■ Work required ■
Reproduce the data verbatim, starting with the line that contains "You are a GUI" and ending with the line that contains "click(151, 43)", both included. Omit the pictures from your copy.

■ Listed entries ■
** Begin **
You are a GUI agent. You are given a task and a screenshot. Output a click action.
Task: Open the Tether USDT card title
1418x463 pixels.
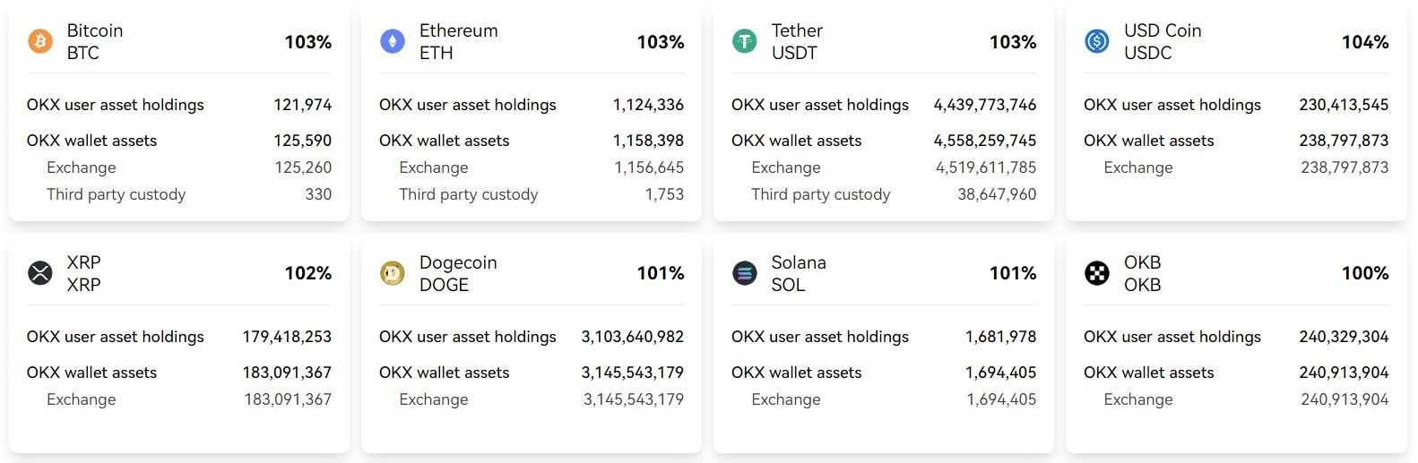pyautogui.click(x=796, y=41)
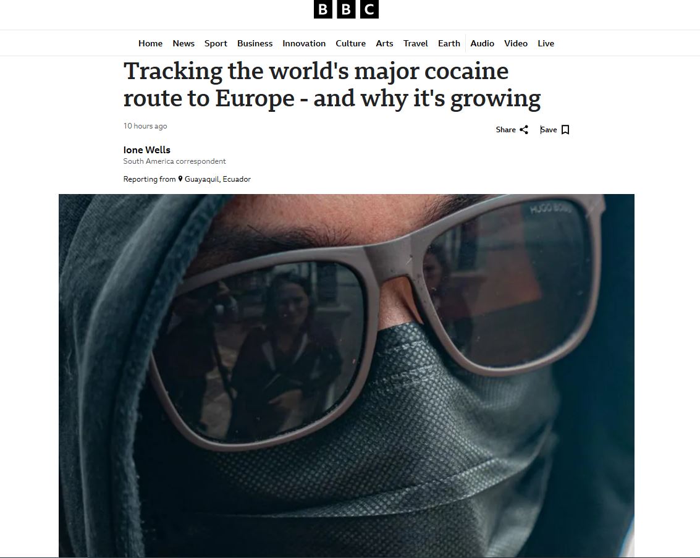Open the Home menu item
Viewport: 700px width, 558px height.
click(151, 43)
** End **
** Begin **
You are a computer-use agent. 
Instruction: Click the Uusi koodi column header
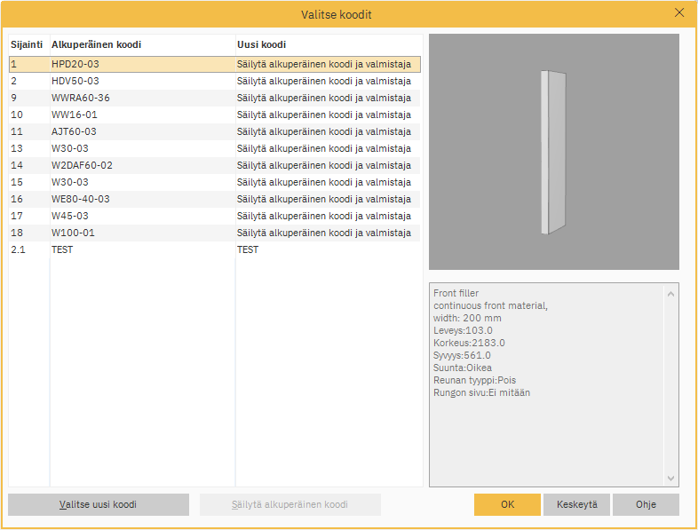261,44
** End **
■ Output of the exercise ■
You are a GUI agent. You are given a task and a screenshot. Output a click action.
Task: Open the Tether USDT card title
1418x463 pixels.
pyautogui.click(x=796, y=41)
Open the Home menu item
Viewport: 700px width, 558px height.
click(151, 43)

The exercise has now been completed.